ProfMal: Detecting Malicious NPM Packages by the Synergy between Static and Dynamic Analysis
Open source software (OSS) has become the foundation of modern applications, but its transitive dependencies make it especially vulnerable to supply chain attacks. One common tactic is to inject malicious code into third-party packages. NPM, in particular, due to its widespread use and large volume of packages, has become the popular target of malicious code injection. While various detectors have been proposed, they suffer three limitations, i.e., inadequate behavior modeling of obfuscated code, ignoring object-centric features of JavaScript, and lack of synergy between static and dynamic analysis. These limitations lead to imprecise modeling of program behavior and hinder detection effectiveness.

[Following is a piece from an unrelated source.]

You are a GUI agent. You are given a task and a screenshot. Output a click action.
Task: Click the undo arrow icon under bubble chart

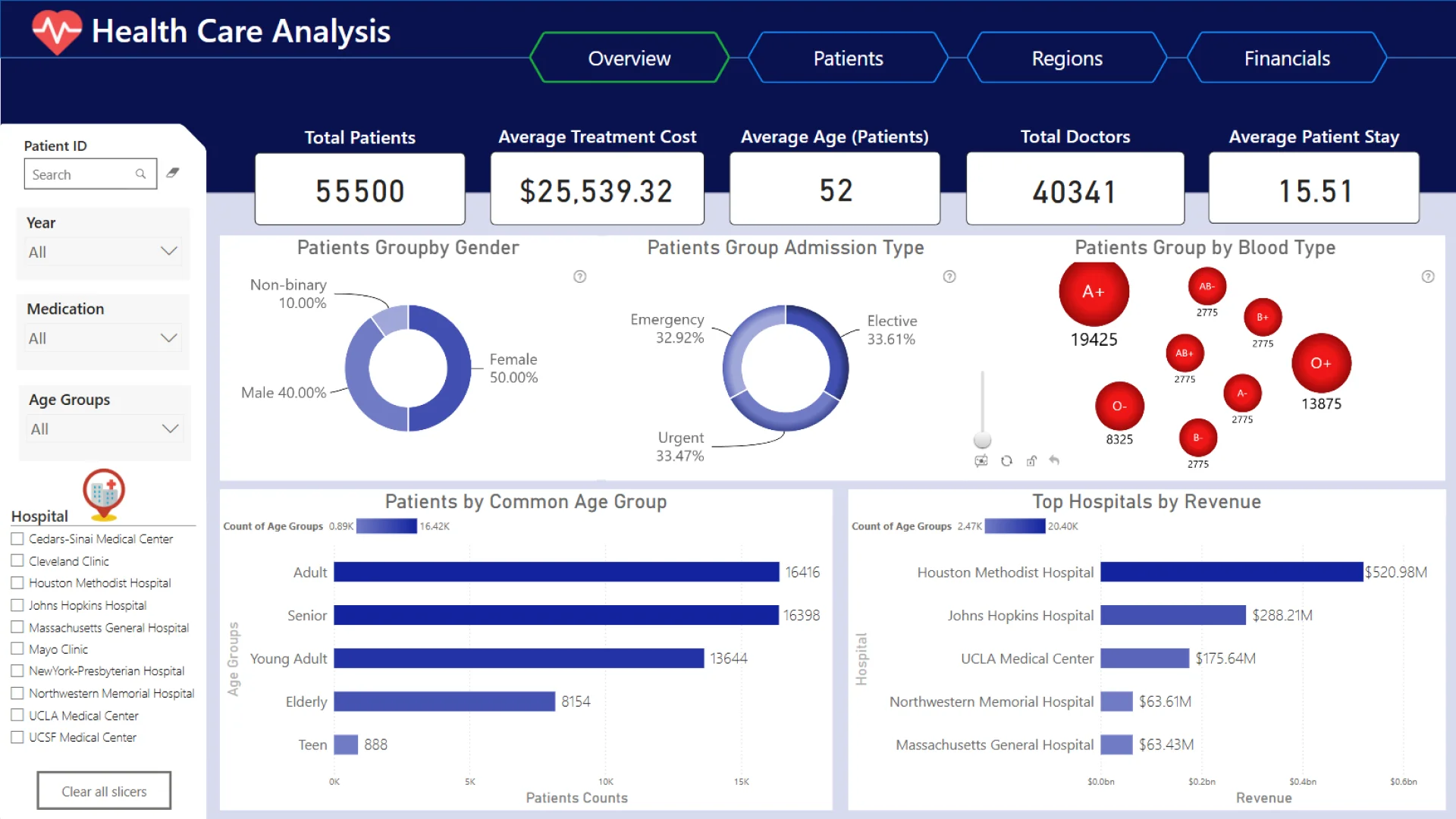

To address these limitations, we propose ProfMal to identify malicious NPM packages, which leverages the synergy between static and dynamic analysis to construct behavior graphs for each package. Specifically, our static analysis constructs the behavior graphs through object-sensitive analysis, while identifying sensitive API calls and locating statically unresolved calls. Our dynamic analysis augments the behavior graphs by resolving those statically unresolved calls. Based on these comprehensive behavior graphs, we train a graph-based classifier to identify maliciousness. Our evaluation has indicated that ProfMal achieves the highest F1-score of 92.4%, outperforming the state-of-the-arts by 6.2% to 48.8%. During a three-month real-world detection, ProfMal has detected 496 previously unknown malicious NPM packages, and all of them have been confirmed and removed from NPM.